Silas Whitmore’s voice came through the speaker, smooth as polished glass. “Hello, Mr. Davenport. Or should I say Mr. Hale, Mr. Pierce, Mr. Blackwood? You’ve been busy with the aliases. I counted seventeen in the past three years. Impressive.”

“What do you want?”

“The encryption key for the Davenport ledger. The one your father buried in the Cayman holding before he died. You have forty-eight hours to deliver it, or I release everything. The financial data, the shell corporations, the political bribes—and the photo of your son with a timestamp showing he’s very much alive and very much connected to you.”

Sebastian’s grip on the phone tightened until the casing creaked. “Touch him, and I will destroy everything your family has built. I will salt the earth where the Whitmore name once stood.”

“Bold words. But you’re in a motel room with a broken air conditioner and a dead bolt that a child could kick open. I’m in a high-rise with a view of the skyline and a direct line to every traffic camera in the city.” Silas’s voice lowered. “Forty-eight hours, Davenport. Tick-tock.”

The call ended.

Sebastian stared at the screen. The photo was still there—Toby’s face, frozen in time, innocent and unaware that his image was now a weapon aimed at his father’s heart.

Iris had gone pale. “That photo. That photo is in a locket. In my dresser drawer. At home.”Visit Loerva.

“He could have hacked your phone, your cloud storage—”
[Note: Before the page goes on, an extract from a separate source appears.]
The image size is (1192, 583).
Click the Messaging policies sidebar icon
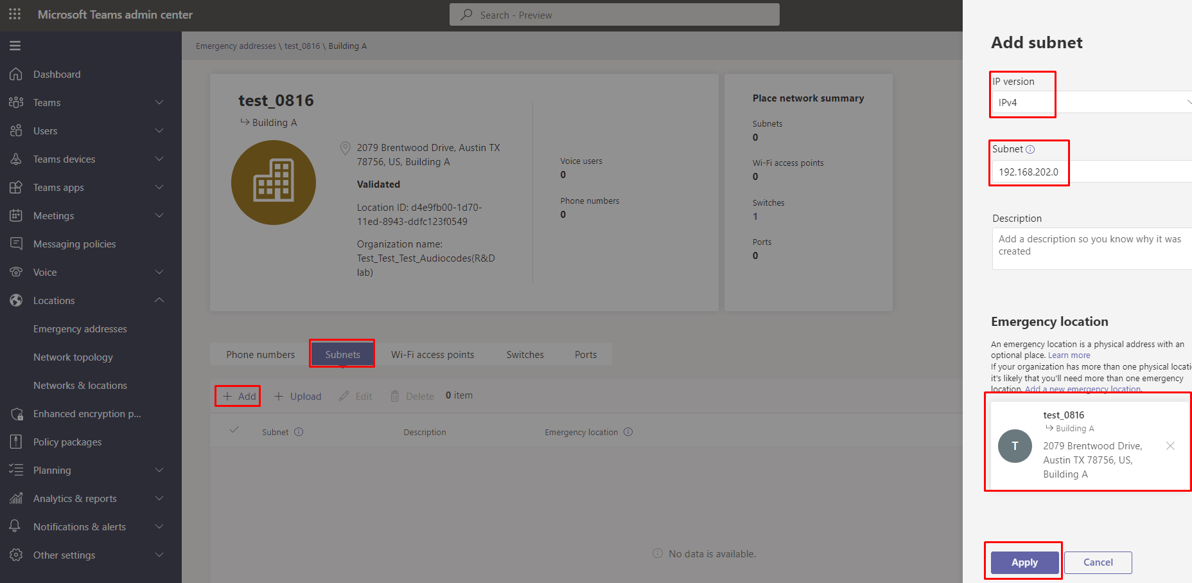(x=16, y=244)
“I don’t use cloud storage. I don’t have it on my phone. I never sent it to anyone.” Her voice was rising, the edges fraying. “Sebastian, that photo has never been digitized. It was printed at a kiosk in a drugstore in a town I’ve never told you about. I paid cash. There’s no digital trail.”

The room felt smaller. The walls pressed in.
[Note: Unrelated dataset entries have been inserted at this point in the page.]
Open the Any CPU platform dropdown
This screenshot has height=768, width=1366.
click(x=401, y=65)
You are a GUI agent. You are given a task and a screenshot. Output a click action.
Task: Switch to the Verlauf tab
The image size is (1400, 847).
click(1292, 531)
Sebastian’s mind was already running the probabilities, building the threat model. If Silas had the photo, he had either broken into Iris’s home—or he had someone on the inside. Someone close enough to reach into her private space, open a locked locket, and photograph the contents without leaving a trace.
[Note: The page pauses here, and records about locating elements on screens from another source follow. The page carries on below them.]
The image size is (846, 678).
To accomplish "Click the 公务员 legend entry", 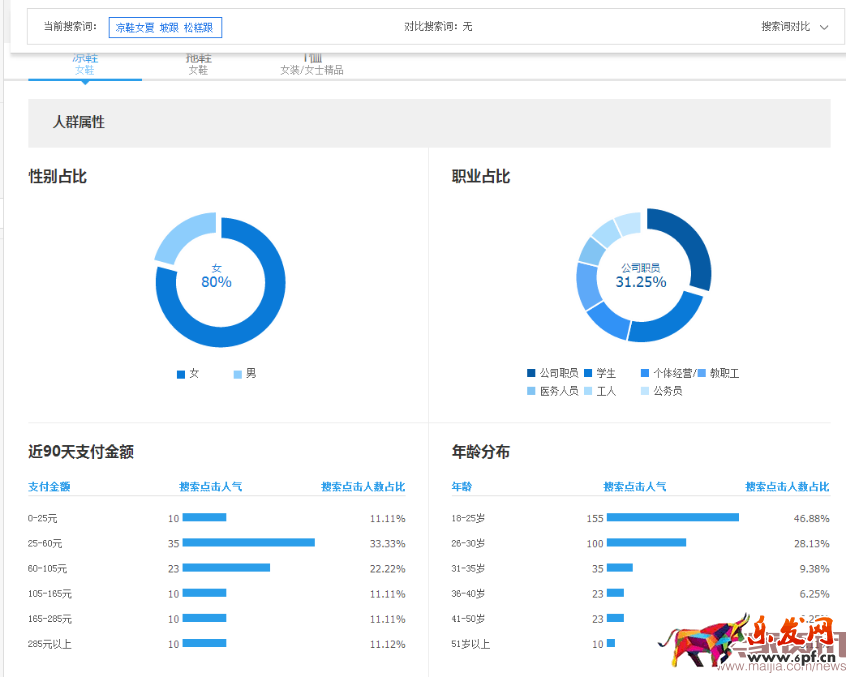I will (x=661, y=391).
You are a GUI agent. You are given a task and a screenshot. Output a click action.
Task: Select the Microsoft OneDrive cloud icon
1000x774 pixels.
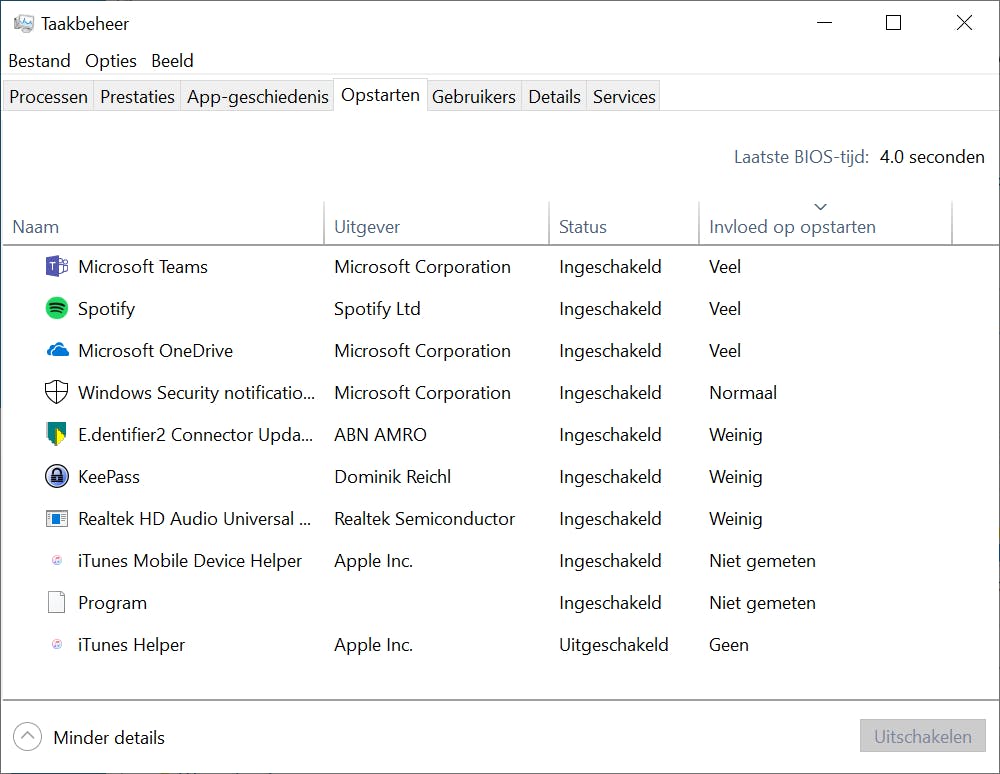point(57,351)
He looked at the door Miriam and Toby had walked through fourteen minutes ago.

“We need to move. Now.”

But Iris wasn’t listening. She was staring at the screen, her hand pressed to her mouth, her breath coming in shallow bursts. When she spoke, her voice was barely audible.

“That photo was in a locked locket, Sebastian,” Iris whispered, her hand shaking as she pointed at the screen. “He didn’t hack an algorithm. He got someone inside my home. Maybe inside this room right now.”